== Selected passage ==
====
Koger accepted a scholarship to play at the University of Michigan, where he enrolled in the division of kinesiology. He caught his first pass on September 27, 2008, against Wisconsin, which went for 26 yards and a touchdown. He took over starting tight end job in fifth week of the season against Illinois.

As a junior in 2010, Koger was watchlisted on the John Mackey Award list for tight ends.

As a senior in 2011, Koger caught 21 passes for 235 yards and four touchdowns. He had his best game of the year against Ohio State, totaling four catches for 40 yards and a touchdown. Following the 2011 Big Ten Conference football season, he earned All-Big Ten Conference honorable mention recognition.

On March 22, Koger endured a torn achilles tendon while doing plyometrics. He had surgery on March 27. The injury requires a five- to eight-month rehabilitation period.

Koger went undrafted in the April 2012 NFL draft.

Pre-draft measurables
| Height | Weight | 20-yard shuttle | Vertical jump | Broad jump | Bench press |
| 6 ft 3+3⁄4 in (1.92 m) | 253 lb (115 kg) | 4.53 s | 33.5 in (0.85 m) | 9 ft 2 in (2.79 m) | 21 reps |
All values from Pro Day

==Coaching career==
Koger coached at Saline High School in Saline, Michigan, before joining the University of Michigan staff as a graduate assistant. In early February 2015, Koger was brought on at the University of Tennessee to serve as a graduate assistant on Butch Jones's staff. On February 15, 2019, Koger was hired as an offensive quality control coach for the Green Bay Packers.
On February 11, 2021, Koger was hired as the tight ends coach of the Los Angeles Chargers. On February 1, 2024, he was hired in the same role by the Atlanta Falcons.
====
Reproduce the part of the Koger passage starting at "Koger accepted a" and ending at "eight-month rehabilitation period.".

== Data below ==
====
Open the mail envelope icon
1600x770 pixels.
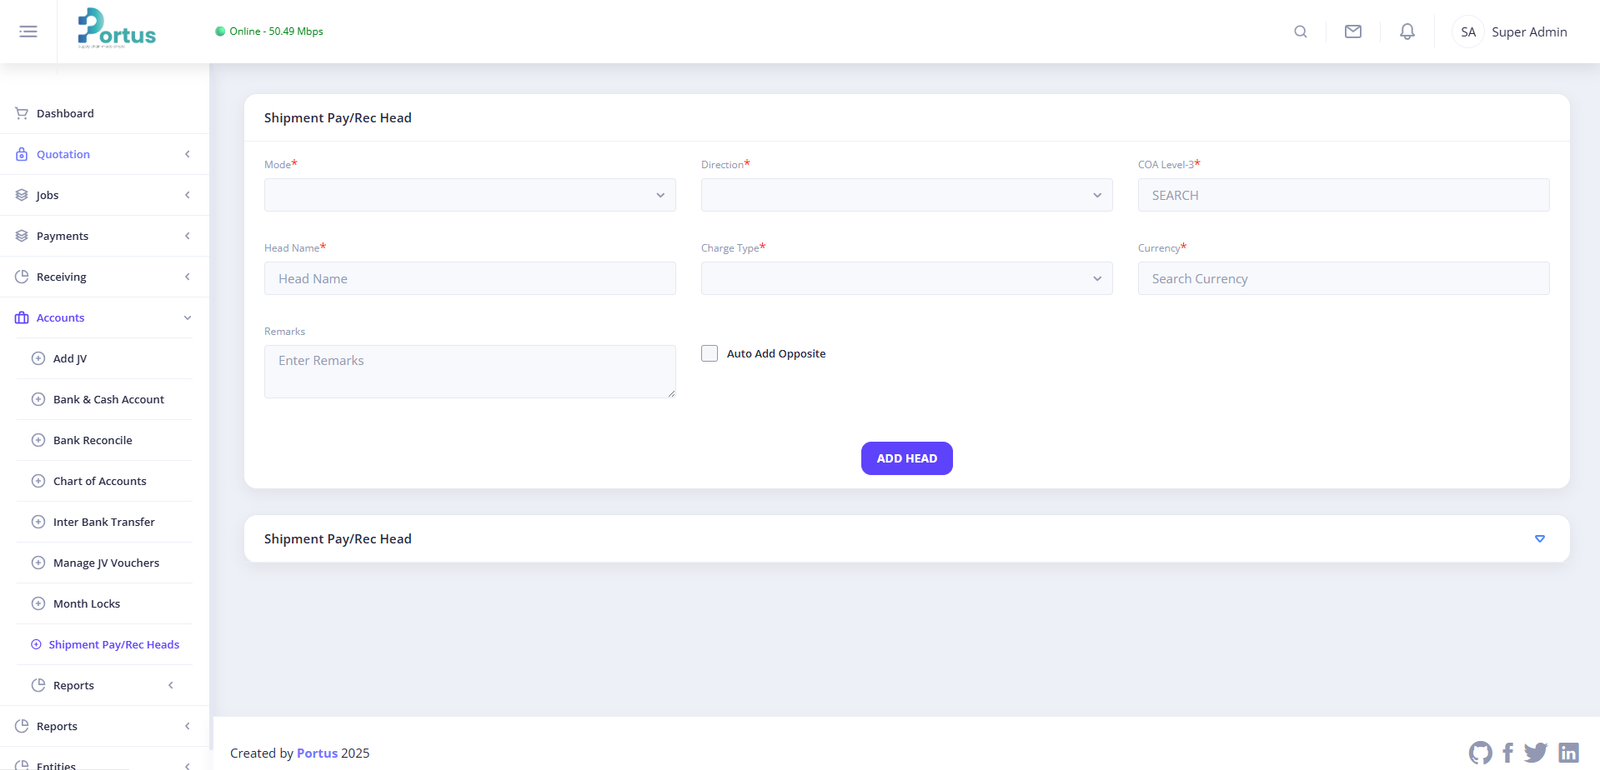1352,32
====
== Task response ==
Koger accepted a scholarship to play at the University of Michigan, where he enrolled in the division of kinesiology. He caught his first pass on September 27, 2008, against Wisconsin, which went for 26 yards and a touchdown. He took over starting tight end job in fifth week of the season against Illinois.

As a junior in 2010, Koger was watchlisted on the John Mackey Award list for tight ends.

As a senior in 2011, Koger caught 21 passes for 235 yards and four touchdowns. He had his best game of the year against Ohio State, totaling four catches for 40 yards and a touchdown. Following the 2011 Big Ten Conference football season, he earned All-Big Ten Conference honorable mention recognition.

On March 22, Koger endured a torn achilles tendon while doing plyometrics. He had surgery on March 27. The injury requires a five- to eight-month rehabilitation period.